Bürgermeister Kolb erinnerte daraufhin daran, dass das Plateau für den Wintersport und für Wanderungen in der jetzigen Form erhalten werden solle. Zweiter Bürgermeister Martin Rebhan (SPD) bemerkte, dass der Antrag der CSU nicht der Gemeindegeschäftsordnung entspreche. Deshalb sei die Behandlung im Rahmen der Tagesordnung nicht zulässig. Auch Bernd Wicklein (ÜPW) betonte, dass jeder Antrag 14 Tage vor der Sitzung einzugehen habe. Mit 10:7 Stimmen lehnten es die Gemeinderatsmitglieder ab, den Antrag zu behandeln.

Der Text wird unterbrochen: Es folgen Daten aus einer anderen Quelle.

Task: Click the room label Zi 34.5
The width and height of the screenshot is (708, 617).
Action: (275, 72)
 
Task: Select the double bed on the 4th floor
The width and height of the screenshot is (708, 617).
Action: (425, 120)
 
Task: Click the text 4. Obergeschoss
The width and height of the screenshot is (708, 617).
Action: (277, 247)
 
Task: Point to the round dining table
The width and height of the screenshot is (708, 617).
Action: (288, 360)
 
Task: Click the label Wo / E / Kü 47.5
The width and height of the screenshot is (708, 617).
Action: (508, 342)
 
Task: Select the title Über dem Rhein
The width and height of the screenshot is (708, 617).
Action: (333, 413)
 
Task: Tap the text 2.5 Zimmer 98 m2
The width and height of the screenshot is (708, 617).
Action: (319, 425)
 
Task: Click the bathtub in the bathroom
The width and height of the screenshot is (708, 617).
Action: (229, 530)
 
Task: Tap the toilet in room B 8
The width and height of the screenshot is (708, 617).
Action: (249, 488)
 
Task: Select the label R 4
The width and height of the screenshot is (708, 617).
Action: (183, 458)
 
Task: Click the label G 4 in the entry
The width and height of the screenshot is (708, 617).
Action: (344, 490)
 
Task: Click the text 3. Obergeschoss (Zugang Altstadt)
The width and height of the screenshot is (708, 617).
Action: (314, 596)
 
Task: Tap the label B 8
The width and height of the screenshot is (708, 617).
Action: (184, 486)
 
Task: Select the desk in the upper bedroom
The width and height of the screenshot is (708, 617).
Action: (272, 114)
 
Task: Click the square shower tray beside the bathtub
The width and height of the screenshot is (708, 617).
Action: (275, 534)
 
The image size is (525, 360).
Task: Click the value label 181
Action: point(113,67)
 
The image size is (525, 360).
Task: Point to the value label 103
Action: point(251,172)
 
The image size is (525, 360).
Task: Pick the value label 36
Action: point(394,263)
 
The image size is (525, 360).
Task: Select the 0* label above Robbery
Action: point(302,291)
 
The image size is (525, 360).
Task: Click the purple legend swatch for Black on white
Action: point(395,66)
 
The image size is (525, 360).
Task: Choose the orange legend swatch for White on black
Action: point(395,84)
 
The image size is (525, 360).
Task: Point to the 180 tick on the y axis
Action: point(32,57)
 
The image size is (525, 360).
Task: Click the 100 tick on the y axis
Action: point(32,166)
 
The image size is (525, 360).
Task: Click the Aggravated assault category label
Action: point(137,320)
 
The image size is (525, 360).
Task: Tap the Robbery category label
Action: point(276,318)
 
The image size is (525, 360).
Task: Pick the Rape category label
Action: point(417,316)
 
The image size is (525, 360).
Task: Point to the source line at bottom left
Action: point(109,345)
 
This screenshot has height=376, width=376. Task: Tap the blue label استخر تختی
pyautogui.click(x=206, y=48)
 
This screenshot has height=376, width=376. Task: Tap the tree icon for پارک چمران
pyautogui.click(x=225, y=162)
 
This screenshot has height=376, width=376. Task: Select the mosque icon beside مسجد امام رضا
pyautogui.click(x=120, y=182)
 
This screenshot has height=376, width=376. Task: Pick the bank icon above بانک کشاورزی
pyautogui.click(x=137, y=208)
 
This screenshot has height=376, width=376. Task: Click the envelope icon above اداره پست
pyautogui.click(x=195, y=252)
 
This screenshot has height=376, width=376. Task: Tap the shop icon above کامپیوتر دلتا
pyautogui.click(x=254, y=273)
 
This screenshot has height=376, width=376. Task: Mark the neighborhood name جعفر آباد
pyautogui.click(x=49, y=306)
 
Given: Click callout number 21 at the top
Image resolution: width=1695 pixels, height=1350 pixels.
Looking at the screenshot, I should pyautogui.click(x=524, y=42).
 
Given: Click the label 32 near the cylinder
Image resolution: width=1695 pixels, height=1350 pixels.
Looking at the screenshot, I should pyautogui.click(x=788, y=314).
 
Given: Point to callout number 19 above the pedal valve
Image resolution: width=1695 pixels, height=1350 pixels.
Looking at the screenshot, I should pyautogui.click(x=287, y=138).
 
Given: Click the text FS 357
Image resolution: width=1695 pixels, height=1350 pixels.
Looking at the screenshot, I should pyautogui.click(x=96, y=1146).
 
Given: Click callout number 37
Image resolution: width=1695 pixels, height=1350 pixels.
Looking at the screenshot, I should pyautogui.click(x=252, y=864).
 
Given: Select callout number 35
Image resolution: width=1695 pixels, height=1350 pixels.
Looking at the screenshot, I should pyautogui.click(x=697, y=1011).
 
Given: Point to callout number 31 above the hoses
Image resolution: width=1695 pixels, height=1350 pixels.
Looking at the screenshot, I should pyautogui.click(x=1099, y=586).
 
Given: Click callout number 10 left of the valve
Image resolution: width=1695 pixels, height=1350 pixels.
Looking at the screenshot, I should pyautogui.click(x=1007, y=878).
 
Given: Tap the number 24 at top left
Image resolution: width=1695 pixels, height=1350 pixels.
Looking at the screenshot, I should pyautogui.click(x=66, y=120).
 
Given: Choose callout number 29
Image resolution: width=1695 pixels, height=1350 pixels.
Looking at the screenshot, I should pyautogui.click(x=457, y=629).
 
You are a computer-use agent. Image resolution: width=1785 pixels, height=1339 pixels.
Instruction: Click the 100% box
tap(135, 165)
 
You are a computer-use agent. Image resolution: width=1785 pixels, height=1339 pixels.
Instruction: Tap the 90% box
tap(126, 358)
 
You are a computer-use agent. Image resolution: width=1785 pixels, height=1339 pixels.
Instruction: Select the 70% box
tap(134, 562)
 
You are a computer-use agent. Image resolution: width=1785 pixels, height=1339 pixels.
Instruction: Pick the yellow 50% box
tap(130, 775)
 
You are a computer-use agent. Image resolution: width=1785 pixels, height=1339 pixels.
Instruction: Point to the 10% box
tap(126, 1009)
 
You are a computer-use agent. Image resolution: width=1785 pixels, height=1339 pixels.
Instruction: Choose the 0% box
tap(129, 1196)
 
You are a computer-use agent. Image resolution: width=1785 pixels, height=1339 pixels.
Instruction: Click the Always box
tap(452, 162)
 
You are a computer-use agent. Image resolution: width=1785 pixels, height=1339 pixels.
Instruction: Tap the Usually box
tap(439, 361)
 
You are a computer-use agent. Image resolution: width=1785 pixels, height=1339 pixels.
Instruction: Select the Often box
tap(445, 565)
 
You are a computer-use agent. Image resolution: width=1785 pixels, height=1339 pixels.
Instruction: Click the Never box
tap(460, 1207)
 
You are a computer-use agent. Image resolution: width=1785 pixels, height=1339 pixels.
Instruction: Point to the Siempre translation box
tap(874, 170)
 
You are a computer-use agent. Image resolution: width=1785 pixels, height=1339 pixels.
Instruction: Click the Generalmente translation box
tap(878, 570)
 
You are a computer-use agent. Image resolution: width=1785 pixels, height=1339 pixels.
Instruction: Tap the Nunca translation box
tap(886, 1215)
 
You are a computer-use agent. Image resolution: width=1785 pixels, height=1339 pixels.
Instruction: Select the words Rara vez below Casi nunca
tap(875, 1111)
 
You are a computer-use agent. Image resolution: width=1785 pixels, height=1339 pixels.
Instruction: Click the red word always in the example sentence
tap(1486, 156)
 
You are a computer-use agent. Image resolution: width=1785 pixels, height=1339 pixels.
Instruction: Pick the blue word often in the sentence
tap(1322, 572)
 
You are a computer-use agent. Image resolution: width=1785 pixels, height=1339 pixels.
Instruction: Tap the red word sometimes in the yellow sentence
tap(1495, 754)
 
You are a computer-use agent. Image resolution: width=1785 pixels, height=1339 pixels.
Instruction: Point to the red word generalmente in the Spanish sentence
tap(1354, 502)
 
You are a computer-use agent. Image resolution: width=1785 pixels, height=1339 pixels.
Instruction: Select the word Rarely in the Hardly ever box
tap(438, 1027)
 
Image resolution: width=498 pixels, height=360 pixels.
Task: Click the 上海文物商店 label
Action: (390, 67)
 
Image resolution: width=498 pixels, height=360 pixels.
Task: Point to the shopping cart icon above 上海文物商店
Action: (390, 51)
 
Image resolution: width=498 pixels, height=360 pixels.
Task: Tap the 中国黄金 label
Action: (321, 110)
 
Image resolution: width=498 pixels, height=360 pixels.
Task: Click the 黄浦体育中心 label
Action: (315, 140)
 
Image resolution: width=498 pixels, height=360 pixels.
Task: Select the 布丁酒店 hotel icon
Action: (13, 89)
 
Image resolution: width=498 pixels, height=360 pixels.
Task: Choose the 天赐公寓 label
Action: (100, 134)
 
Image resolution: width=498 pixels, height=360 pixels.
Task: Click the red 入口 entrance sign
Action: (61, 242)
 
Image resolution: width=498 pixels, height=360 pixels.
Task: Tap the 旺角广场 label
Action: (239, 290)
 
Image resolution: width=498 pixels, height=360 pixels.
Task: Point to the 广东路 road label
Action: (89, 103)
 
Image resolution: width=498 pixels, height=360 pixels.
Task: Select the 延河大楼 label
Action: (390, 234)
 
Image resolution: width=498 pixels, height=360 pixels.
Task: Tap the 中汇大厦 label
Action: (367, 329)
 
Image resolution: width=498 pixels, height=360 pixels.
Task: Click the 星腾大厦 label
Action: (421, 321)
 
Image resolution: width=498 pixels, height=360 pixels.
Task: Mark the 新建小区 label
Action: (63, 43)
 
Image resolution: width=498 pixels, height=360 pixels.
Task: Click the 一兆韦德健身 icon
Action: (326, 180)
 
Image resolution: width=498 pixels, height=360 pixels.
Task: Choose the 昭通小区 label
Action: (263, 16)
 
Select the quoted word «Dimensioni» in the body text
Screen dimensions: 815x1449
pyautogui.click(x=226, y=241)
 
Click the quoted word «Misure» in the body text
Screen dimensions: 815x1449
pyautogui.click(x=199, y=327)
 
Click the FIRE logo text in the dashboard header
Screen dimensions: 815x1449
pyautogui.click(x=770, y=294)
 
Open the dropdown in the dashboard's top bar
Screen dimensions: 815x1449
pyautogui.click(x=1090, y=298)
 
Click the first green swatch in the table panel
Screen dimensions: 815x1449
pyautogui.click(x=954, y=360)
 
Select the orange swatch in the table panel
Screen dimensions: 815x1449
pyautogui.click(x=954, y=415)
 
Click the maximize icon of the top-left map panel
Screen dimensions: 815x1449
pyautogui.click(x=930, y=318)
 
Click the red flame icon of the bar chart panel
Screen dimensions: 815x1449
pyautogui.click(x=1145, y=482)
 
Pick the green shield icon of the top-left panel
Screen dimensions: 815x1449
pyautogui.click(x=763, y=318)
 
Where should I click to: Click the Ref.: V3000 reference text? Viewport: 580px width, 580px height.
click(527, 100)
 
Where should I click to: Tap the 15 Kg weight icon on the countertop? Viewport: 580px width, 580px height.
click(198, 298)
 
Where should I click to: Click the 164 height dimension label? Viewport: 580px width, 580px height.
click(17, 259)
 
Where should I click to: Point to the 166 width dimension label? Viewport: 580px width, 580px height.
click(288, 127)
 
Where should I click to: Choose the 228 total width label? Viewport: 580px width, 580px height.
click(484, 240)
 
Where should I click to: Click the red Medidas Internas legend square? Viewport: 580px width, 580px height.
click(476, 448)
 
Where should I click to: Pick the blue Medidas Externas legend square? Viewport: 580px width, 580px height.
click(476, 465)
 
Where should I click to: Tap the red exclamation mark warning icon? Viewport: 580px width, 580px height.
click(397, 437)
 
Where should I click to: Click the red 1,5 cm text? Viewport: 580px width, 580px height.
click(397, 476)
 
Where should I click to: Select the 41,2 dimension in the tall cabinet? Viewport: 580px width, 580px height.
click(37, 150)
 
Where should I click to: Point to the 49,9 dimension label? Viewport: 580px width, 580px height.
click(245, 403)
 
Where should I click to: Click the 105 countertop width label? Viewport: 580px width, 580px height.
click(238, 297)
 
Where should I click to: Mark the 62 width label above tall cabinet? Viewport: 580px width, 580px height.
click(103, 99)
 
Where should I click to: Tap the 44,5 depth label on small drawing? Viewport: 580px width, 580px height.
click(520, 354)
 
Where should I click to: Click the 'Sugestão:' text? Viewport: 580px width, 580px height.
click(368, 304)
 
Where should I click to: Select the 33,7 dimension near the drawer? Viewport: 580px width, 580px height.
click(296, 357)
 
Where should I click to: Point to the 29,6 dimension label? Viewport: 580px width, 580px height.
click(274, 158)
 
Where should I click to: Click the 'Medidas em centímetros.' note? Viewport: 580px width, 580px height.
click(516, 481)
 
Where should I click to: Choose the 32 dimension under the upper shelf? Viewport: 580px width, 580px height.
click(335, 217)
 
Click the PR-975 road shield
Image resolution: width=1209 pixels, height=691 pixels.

Seitz wollte sich damit nicht zufrieden geben und sagte: "Ich verstehe nicht, dass wir ein solches Millionenprojekt nur einem Anbieter zuschanzen und keiner anderen Firma die Möglichkeit bieten, sich zu bewerben." Dazu meinte Rebhan: "Wir zeigen hier unseren Bürgerinnen und Bürgern nur den Weg auf, wie sie gemeinsam vorgehen können." Wicklein entgegnete Seitz: "Mit unserem Konzept ist doch nicht die wirtschaftliche Ausarbeitung verbunden. Wir wollen lediglich erreichen, dass sich Bürger an der Anlage beteiligen und sich damit identifizieren. Es sollen durch uns lediglich die Rahmenbedingungen geschaffen werden."

"Den Standort zerredet"

Martin Flohrschütz fragte, warum der Standort Rottenbach/Tremersdorf damals abgelehnt worden sei. Statt mit den Bürgern vernünftig zu sprechen, habe man den Standort dort in Bürgerversammlungen zerredet und sich danach mit den Vorbereitungen für Unterlauter viel Arbeit gemacht. Flohrschütz sprach von "niederen Beweggründen", die zur Ablehnung der oberen Ortsteile geführt hätten. Das wollte der Bürgermeister so nicht stehen lassen: "Man kann nun wirklich nicht von niederen Beweggründen sprechen, wenn das Hochplateau für den Wintersport und die Natur erhalten werden soll", entgegnete er. Martin Flohrschütz sagte noch einen Satz an seine Kollegen im Gemeinderat: "Überlegt mal, welche Wertschöpfung wir in den oberen Ortsteilen durch eine solche Anlage im Vergleich zum Wintersport hätten." Dann verließ er die Sitzung. Mit 10:7 Stimmen wurde der Beschluss festgemacht. Das heißt, die ausgewählten, zusammenhängenden Flächen (circa 18 Hektar) an der Autobahn bei Unterlauter kommen grundsätzlich als Standort für eine Freiflächen-Photovoltaikanlage infrage. Die entsprechenden Pläne sollen folgen. Und die Verwaltung wurde beauftragt, in Zusammenarbeit mir der Energiegenossenschaft Coburger Land eG ein Konzept zu entwickeln, das eine Bürgerbeteiligung an der Anlage ermöglicht.